# Is swimming good for bodybuilding



## lamer (Apr 10, 2002)

As above.


----------



## gopro (Apr 10, 2002)

No


----------



## Robboe (Apr 10, 2002)

It's good for swimming.


----------



## Eggs (Apr 10, 2002)

First, is it just me or are you really annoying dude?  Crap posts dont help anyone and they polute decent threads... so unless you are actually carrying on a conversation, mind not trying so hard to get in the pic gallery?  

Second, I dont really think that swimming is going to help you put on mass all that much.  In fact, can almost guarantee it.  But it is great for your heart, etc... and an hour or two in the pool a day sure will burn some calories.

Eggs


----------



## Scotty the Body (Apr 10, 2002)

Funny you should ask, I was just reading something on this the other day and it said swimming often can actually cause your body to retain more fat to keep warm while in the water. I thought you'd keep warm enough swimming but I guess not. 
It also said that lactic acid build up was worse for swimming which is also bad for muscles. 
It went on to say that running or power walking was the best cardio activities.


----------



## Eggs (Apr 10, 2002)

Hm, I'm not sure StB... my old man was a swimmer growing up and his pics are pretty shredded.

And assuming the guys on the US swim Team arent into AS, they are pretty muscular as well as cut.

So I'm not sure.  One of the decent things about it is that you wont have to get your knees replaced after 20 years   Ah, well maybe your rotator cuffs will be defunct.

Eggs


----------



## Fade (Apr 10, 2002)

Not if you drown.


----------



## Scotty the Body (Apr 10, 2002)

Yeah thats what I was thinking to Eggs, most swimmers you see are ripped so I wasn't to sure about it.
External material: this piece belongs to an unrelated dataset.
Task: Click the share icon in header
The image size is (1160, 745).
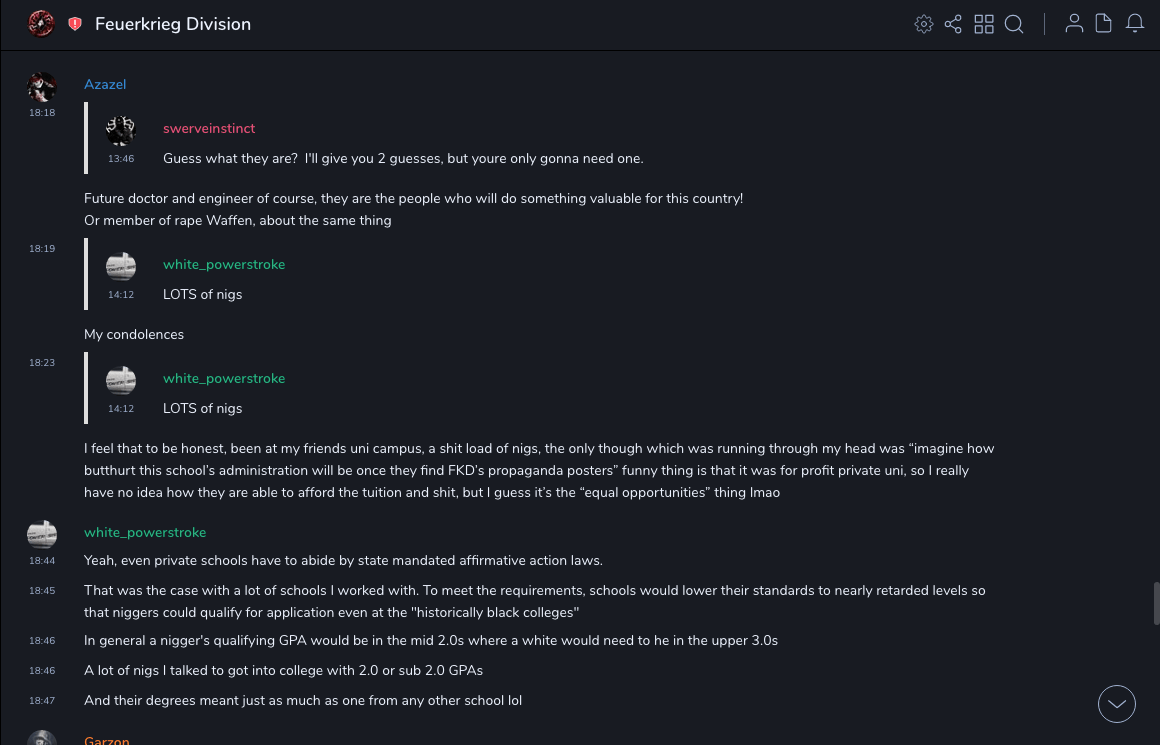Action: (953, 24)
Just something I was reading, you never know whats true or not but if did make me wonder.


----------



## Arnold (Apr 10, 2002)

I think swimming is a good cardio work-out. (although you will not raise you body temperature or sweat.)


----------



## kuso (Apr 10, 2002)

> _*Originally posted by Eggs *_
> First, is it just me or are you really annoying dude?
> 
> Eggs




LMAO!!

Eggs, why don`t you tell us how you really feel.


----------



## Eggs (Apr 10, 2002)

Ahh, this is a kindler, gentler world these days... sorry about that dude.  Lets try that again.

"First, is it just me or are you trying super hard to get into the Gallery so you can scope out all the hottie babes?"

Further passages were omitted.